Computer Science, Computer Vision and Pattern Recognition

Improving Event Detection in Videos with Robust Temporal Normalization and Adaptive Thresholding

Improving Event Detection in Videos with Robust Temporal Normalization and Adaptive Thresholding

Incorporating Domain Knowledge for Efficient Object Detection
Object detection is a fundamental task in computer vision, and efficient algorithms are crucial for real-world applications. Recently, there has been a growing interest in using domain knowledge to improve object detection performance. This article presents a novel approach that leverages domain knowledge to omit intervals shorter than 2 seconds, which account for only 2.8% of the annotations, reducing the processing time by half.

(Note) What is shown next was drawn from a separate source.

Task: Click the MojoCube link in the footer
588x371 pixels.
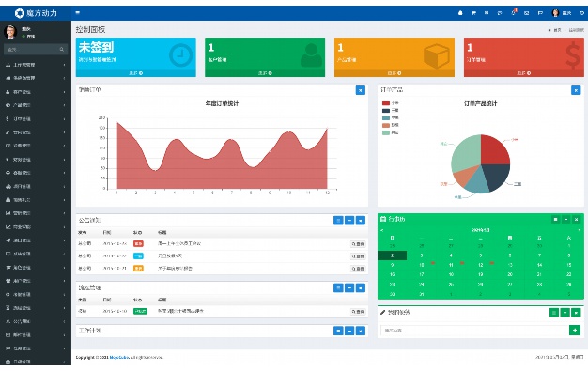Action: (x=119, y=358)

The authors propose a three-stage pipeline

  1. Proposal Generation: In this stage, the input event representations (histograms or time maps) are resized to 224×224 pixels and passed through a CNN to generate proposals. The authors use the robust minimum and maximum, defined by the p-th and (100-p)-th percentile, and clip r(t) outside these values.
  2. Interval Merging: In this stage, the intervals of high event rate (i.e., activity) are used as proposals using the watershed algorithm. The regions >λ are used as proposals, and they are merged iteratively based on a merging threshold µ.
  3. Proposal Prediction: In this stage, the proposals are augmented by adding "start" and "end" stages, and the ATSN (Augmentation-based Temporal Segmentation Network) works on the proposals to predict the proposal prediction.
    The authors evaluate their approach using independent experiments for the proposal stage and the whole two-stage pipeline, and report the average recall (AR) for tIoU = {0.1, 0.3, 0.5, 0.7} using the best Np proposals per recording and nest, with Np ∈ {20, 30, 50}. They also report temporal mean average precision (mAP) at the same tIoU values as for the AR metric.
    The results show that their approach outperforms the state-of-the-art method [47] in terms of both recall and processing time. The authors demonstrate that incorporating domain knowledge can significantly improve object detection performance while reducing the computational complexity.
    In conclusion, this article presents a novel approach for efficient object detection by leveraging domain knowledge to omit irrelevant intervals shorter than 2 seconds. By using a three-stage pipeline and augmenting proposals with "start" and "end" stages, the authors achieve better performance while reducing the processing time. This work has important implications for real-world applications where efficiency is crucial, such as autonomous driving, surveillance, and robotics.